PROPERTY, PLANT AND EQUIPMENT
The Company uses the straight-line method of computing depreciation for
financial reporting purposes based on the estimated useful lives of the
corresponding assets, which predominantly range from 5 to 40 years. For tax
purposes, the Company generally computes depreciation using accelerated
methods.
OTHER ASSETS
Included in other assets at June 30, 1995 is unamortized goodwill attributable
to purchased companies totaling $13,761,000. Of this total, $11,518,000 (net
of accumulated amortization of $3,757,000) relates to companies acquired after
October 31, 1970, and is being amortized over fifteen to forty years.
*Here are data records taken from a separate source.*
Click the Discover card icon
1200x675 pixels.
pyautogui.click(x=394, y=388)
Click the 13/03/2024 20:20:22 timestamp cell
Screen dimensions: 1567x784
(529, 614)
Goodwill
of $2,243,000 relates to a company acquired prior to November 1, 1970, and is
not being amortized as, in the opinion of management, there has been no
diminution in value.
The remaining other assets consist of deferred costs which are amortized over
their estimated useful lives; costs of patents acquired which are amortized
over their estimated remaining economic lives; and other miscellaneous assets.
Management periodically evaluates the future economic benefit of its long-lived
intangible assets based upon expected undiscounted cash flows of the related
assets and appropriately adjusts those items which are determined to have been
impaired.
REVENUE RECOGNITION
Net sales and related cost of sales are recognized upon shipment of products.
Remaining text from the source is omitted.